一度桐朋学園の学生の時、原田幸一郎先生のレッスンへチャイコンをもってったことがある。
全楽章なので、30分ほど弾いたが先生のコメントは5秒で終わった。
弾き終わったあとしばらくの沈黙があって。。
小さな声で
「君ダメだよ、ピンカス ズッカーマンがちょっと多すぎるよ」
っておっしゃった。。
その衝撃のアドヴァイスと、曲の長さと先生の言葉の寸法の合わなさに
当時の僕はちょっと先生の言っている意味がわからず、、
ちょっと音がつぶれてたって事かな。。
あ、ちょっとやる気なく見えるって事かぁ。。 ふむ。
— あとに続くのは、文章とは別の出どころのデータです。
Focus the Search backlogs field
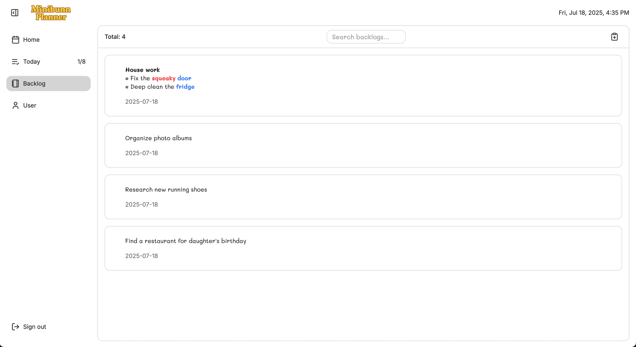 pyautogui.click(x=366, y=37)
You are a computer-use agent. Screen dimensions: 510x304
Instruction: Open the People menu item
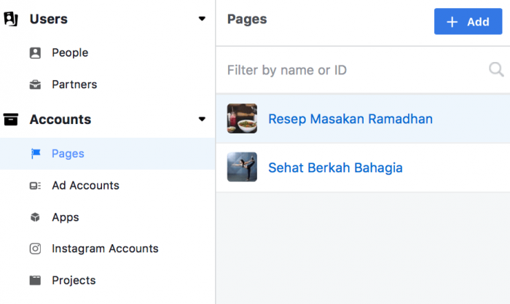[70, 53]
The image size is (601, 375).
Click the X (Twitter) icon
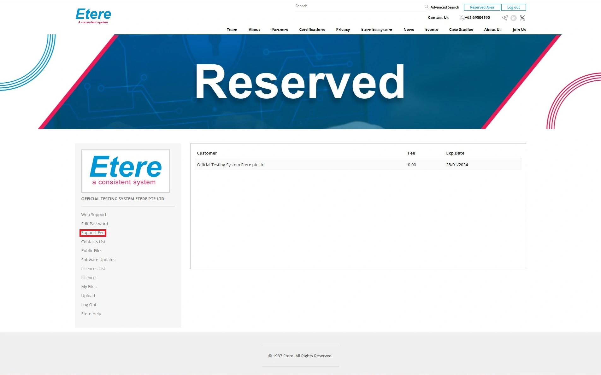tap(522, 18)
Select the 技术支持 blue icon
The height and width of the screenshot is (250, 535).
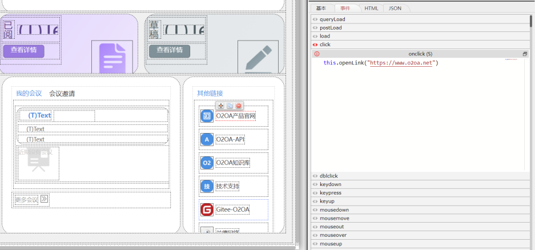207,186
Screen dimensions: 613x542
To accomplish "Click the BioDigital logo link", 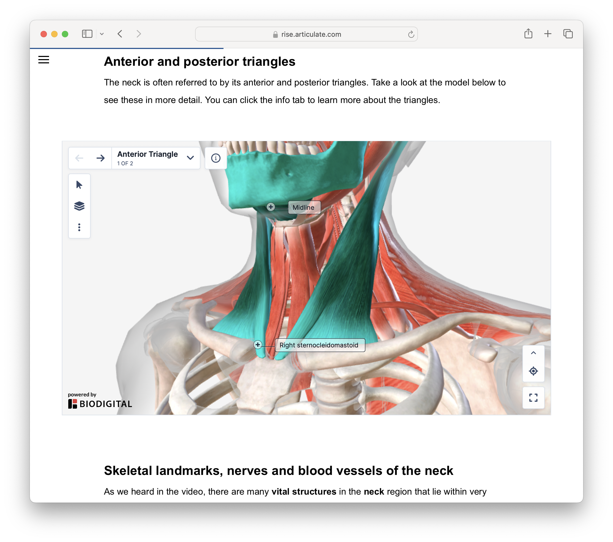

。
なんて思いながら、憧れの巨匠を傷つけながら特にそれ以上幸一郎先生には追求せず、 「ああ、そうですか」 と言って先生の家を後にした。
でも最近改めてズッカーマンの演奏を聴いていて、今ならよくわかる。
彼のもっているものと、あのキャラクターで、あの弾き方やスタイルで説得力があるんだ。 やはりそれぞれ演奏家は自分の表も裏も理解し、キャラクターを生かし、まねではなく自分のみの道を究めなければならない。
名教師、原田幸一郎先生の5秒のお言葉を理解するには15年の歳月がかかった。